La sindrome di Brugada è una alterazione cardiaca genetica che espone a rischio di morte improvvisa, anche in assenza di difetti strutturali del cuore. Lo studio, condotto dall’ospedale Bambino Gesù, descrive in maniera specifica e per la prima volta gli effetti della sindrome di Brugada in soggetti di età inferiore ai 12 anni, anche per evitare esami inutili e trattamenti spesso non adeguati. La sindrome di Brugada prende il nome dai fratelli Pedro e Josep Brugada, che nel 1992, identificarono questa patologia genetica del sistema elettrico del cuore con una frequenza di 1/2.000 – 1/5.000 individui. Colpisce alcune strutture poste sulla superficie delle cellule del cuore – i canali ionici – attraverso cui gli ioni – sodio, potassio, magnesio e calcio – escono ed entrano dalla cellula. Il malfunzionamento di queste strutture crea degli squilibri nell’attività elettrica aumentando il rischio di aritmie potenzialmente fatali. Questa patologia si manifesta soprattutto nei giovani adulti, ma anche i bambini e gli adolescenti ne possono essere soggetti. La sindrome di Brugada è responsabile di circa il 5% di tutte le morti improvvise in età sopra i 18 anni e avviene durante il sonno o il riposo.

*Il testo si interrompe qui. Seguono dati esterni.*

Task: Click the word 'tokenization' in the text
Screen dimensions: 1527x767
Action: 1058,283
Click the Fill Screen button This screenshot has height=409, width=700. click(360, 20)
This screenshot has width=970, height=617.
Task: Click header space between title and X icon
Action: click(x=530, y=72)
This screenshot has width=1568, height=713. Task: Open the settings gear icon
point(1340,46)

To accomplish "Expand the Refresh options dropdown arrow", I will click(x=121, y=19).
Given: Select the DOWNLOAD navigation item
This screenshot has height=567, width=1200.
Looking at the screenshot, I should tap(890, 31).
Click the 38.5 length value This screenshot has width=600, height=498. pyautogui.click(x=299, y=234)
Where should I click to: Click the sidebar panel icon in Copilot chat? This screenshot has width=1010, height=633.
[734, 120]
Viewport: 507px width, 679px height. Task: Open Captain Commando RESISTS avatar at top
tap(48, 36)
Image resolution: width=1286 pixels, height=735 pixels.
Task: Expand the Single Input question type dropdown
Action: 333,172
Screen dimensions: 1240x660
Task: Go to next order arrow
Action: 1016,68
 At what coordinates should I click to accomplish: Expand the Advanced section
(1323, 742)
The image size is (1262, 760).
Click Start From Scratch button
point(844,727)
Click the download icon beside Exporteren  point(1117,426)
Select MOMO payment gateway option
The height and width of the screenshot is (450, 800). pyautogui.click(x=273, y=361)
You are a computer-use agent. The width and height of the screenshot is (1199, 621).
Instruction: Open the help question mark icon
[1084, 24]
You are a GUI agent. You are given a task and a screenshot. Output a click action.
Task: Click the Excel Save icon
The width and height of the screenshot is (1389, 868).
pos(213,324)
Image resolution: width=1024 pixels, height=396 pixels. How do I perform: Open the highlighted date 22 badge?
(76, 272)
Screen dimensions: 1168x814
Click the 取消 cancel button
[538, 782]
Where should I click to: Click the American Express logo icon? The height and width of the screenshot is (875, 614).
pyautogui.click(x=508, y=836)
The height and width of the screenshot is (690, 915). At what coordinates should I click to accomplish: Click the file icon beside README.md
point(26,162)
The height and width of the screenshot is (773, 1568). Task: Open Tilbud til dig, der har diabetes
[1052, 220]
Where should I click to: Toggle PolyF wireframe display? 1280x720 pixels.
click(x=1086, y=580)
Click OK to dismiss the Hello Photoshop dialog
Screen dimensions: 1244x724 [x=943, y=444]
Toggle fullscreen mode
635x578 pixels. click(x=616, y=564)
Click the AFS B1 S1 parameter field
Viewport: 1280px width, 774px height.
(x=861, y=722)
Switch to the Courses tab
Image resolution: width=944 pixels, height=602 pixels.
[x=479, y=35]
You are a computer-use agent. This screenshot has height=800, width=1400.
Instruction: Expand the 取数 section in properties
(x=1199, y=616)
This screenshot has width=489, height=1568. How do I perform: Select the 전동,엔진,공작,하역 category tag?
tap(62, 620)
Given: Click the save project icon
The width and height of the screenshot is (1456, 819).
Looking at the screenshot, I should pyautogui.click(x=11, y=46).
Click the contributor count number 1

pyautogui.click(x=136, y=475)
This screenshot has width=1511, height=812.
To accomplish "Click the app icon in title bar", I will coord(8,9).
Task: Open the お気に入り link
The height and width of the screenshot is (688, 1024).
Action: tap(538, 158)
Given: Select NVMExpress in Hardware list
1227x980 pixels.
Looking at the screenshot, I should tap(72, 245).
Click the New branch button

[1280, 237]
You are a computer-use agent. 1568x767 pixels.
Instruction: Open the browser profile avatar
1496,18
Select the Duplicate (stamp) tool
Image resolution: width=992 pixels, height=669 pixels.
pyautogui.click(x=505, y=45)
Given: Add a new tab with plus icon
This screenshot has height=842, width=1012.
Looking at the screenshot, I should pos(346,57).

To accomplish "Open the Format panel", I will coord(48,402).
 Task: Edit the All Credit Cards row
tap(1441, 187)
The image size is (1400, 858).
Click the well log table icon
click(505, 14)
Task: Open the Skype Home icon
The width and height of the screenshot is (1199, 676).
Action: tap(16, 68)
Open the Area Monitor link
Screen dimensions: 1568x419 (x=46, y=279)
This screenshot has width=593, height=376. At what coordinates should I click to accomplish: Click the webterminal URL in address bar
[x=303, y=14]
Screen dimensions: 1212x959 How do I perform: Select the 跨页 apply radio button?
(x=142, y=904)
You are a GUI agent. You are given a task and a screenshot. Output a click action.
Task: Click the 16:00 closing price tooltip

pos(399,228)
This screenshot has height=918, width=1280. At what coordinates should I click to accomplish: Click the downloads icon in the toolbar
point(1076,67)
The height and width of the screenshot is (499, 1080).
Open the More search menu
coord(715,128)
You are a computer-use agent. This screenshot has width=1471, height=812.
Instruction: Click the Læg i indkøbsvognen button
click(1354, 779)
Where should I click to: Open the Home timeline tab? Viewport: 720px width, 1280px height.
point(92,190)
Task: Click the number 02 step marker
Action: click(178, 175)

Chi rischia di avere la sindrome di Brugada

Sono considerati a rischio i soggetti con pregresso arresto cardiaco, familiarità per morte improvvisa, esperienza precedente di episodi sincopali e brevi perdite di conoscenza che provocano la caduta del soggetto se questi è in piedi. In letteratura sono pochi i lavori scientifici che riportano dati su pazienti pediatrici affetti da questa sindrome e sono relativi a popolazioni tra 0 e 19 anni. L’ampio arco di età che coinvolge bambini, preadolescenti e giovani adulti non permette di capire esattamente come si esprime la sindrome di Brugada nei bambini che sono nella fascia compresa tra 0-12 anni. Con l’obiettivo di ottenere dati più̀ certi, l’Unità di ricerca Cardiopatie nell’ambito dell’Area di ricerca Malattie Multifattoriali dell’Ospedale Pediatrico Bambino Gesù, ha promosso dapprima la stesura delle prime Linee guida sul corretto comportamento da adottare con i bambini minori di 12 anni affetti da Sindrome di Brugada, pubblicate sulla Rivista Minerva Pediatrica nel 2019. In seguito ha realizzato uno studio osservazionale su un gruppo di pazienti del Bambino Gesù̀ che hanno presentato la sindrome in questo range d’età̀.

I risultati dello studio

L’obiettivo era identificare le caratteristiche, i risultati a distanza di tempo e i fattori di rischio associati con gli eventi aritmici e cardiovascolari. Nello studio sono stati coinvolti 43 pazienti, 25 femmine e 18 maschi, selezionati in base allo screening elettrocardiografico o dall’invio da altri Centri. Di questi, 13 presentavano un pattern ECG spontaneo e 30 indotto in 24 casi da febbre. In 14 pazienti era presente una mutazione del gene SCN5A. Il follow-up mediano è stato di 4 anni. Dai dati raccolti si evince che l’incidenza di aritmie maligne, quindi a rischio di morte improvvisa, è stata significativamente maggiore nei soggetti che avevano già avuto una sincope oppure che avevano la mutazione del gene SCN5A, oltre che nei pazienti ad alto rischio che erano risultati positivi allo studio elettrofisiologico del cuore. Un altro dato rilevante emerso dallo studio è che il pattern ECG Brugada di tipo 1 spontaneo, non sembra essere associato a un’incidenza maggiore di aritmie maligne e non maligne o episodi di sincope rispetto a quello indotto da farmaci o febbre. Questo dato sconfessa alcuni precedenti studi che, includendo pazienti con ampio arco di età̀ pediatrica, affermavano il contrario. Nel campione di pazienti minori di 12 anni, inoltre, è stata notata una frequenza di eventi aritmici maligni maggiore nelle femmine, in modo opposto a quanto avviene  dopo la pubertà, caratterizzata nei maschi dall’aumento della produzione di testosterone.